Stored items:
- Opening Delimiter -

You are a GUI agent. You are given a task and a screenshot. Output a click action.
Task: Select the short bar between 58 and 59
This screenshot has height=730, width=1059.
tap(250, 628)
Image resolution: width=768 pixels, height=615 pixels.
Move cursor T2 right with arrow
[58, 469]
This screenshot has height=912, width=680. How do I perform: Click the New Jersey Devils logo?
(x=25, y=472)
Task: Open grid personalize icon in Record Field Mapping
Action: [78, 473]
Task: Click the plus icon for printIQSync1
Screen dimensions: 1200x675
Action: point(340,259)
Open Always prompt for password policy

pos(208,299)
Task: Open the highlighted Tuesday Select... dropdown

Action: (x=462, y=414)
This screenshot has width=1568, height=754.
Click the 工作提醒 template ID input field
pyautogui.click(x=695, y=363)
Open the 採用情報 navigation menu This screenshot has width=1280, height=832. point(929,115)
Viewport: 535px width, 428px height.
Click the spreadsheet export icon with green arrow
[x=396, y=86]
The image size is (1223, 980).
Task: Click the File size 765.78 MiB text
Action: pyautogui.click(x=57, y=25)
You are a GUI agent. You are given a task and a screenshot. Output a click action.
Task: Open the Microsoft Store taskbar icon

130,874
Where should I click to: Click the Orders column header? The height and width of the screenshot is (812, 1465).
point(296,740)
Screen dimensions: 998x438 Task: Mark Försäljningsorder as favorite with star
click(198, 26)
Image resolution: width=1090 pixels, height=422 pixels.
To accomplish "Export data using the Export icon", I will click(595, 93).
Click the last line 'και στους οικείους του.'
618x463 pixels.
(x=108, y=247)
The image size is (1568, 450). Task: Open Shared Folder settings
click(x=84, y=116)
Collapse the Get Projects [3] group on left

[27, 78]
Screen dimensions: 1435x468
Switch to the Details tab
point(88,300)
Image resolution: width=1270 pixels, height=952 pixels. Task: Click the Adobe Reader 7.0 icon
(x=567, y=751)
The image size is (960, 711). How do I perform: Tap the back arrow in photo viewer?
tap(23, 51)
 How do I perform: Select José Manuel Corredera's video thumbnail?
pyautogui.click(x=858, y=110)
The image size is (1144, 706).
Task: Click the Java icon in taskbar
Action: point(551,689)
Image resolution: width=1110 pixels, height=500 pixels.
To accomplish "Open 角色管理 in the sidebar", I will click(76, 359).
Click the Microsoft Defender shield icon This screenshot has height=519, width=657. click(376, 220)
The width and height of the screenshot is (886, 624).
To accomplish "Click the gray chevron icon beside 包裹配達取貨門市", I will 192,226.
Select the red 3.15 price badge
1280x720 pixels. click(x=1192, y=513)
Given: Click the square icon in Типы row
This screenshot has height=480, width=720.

- Closing Delimiter -

> **GOAL OF THE EXERCISE**
Repeat the data exactly. Omit nothing.

> **SOLUTION TO THIS EXERCISE**
You are a GUI agent. You are given a task and a screenshot. Output a click action.
Task: Select the short bar between 58 and 59
This screenshot has height=730, width=1059.
tap(250, 628)
Image resolution: width=768 pixels, height=615 pixels.
Move cursor T2 right with arrow
[58, 469]
This screenshot has height=912, width=680. How do I perform: Click the New Jersey Devils logo?
(x=25, y=472)
Task: Open grid personalize icon in Record Field Mapping
Action: [78, 473]
Task: Click the plus icon for printIQSync1
Screen dimensions: 1200x675
Action: point(340,259)
Open Always prompt for password policy

pos(208,299)
Task: Open the highlighted Tuesday Select... dropdown

Action: (x=462, y=414)
This screenshot has width=1568, height=754.
Click the 工作提醒 template ID input field
pyautogui.click(x=695, y=363)
Open the 採用情報 navigation menu This screenshot has width=1280, height=832. point(929,115)
Viewport: 535px width, 428px height.
Click the spreadsheet export icon with green arrow
[x=396, y=86]
The image size is (1223, 980).
Task: Click the File size 765.78 MiB text
Action: pyautogui.click(x=57, y=25)
You are a GUI agent. You are given a task and a screenshot. Output a click action.
Task: Open the Microsoft Store taskbar icon

130,874
Where should I click to: Click the Orders column header? The height and width of the screenshot is (812, 1465).
point(296,740)
Screen dimensions: 998x438 Task: Mark Försäljningsorder as favorite with star
click(198, 26)
Image resolution: width=1090 pixels, height=422 pixels.
To accomplish "Export data using the Export icon", I will click(595, 93).
Click the last line 'και στους οικείους του.'
618x463 pixels.
(x=108, y=247)
The image size is (1568, 450). Task: Open Shared Folder settings
click(x=84, y=116)
Collapse the Get Projects [3] group on left

[27, 78]
Screen dimensions: 1435x468
Switch to the Details tab
point(88,300)
Image resolution: width=1270 pixels, height=952 pixels. Task: Click the Adobe Reader 7.0 icon
(x=567, y=751)
The image size is (960, 711). How do I perform: Tap the back arrow in photo viewer?
tap(23, 51)
 How do I perform: Select José Manuel Corredera's video thumbnail?
pyautogui.click(x=858, y=110)
The image size is (1144, 706).
Task: Click the Java icon in taskbar
Action: point(551,689)
Image resolution: width=1110 pixels, height=500 pixels.
To accomplish "Open 角色管理 in the sidebar", I will click(76, 359).
Click the Microsoft Defender shield icon This screenshot has height=519, width=657. click(376, 220)
The width and height of the screenshot is (886, 624).
To accomplish "Click the gray chevron icon beside 包裹配達取貨門市", I will 192,226.
Select the red 3.15 price badge
1280x720 pixels. click(x=1192, y=513)
Given: Click the square icon in Типы row
This screenshot has height=480, width=720.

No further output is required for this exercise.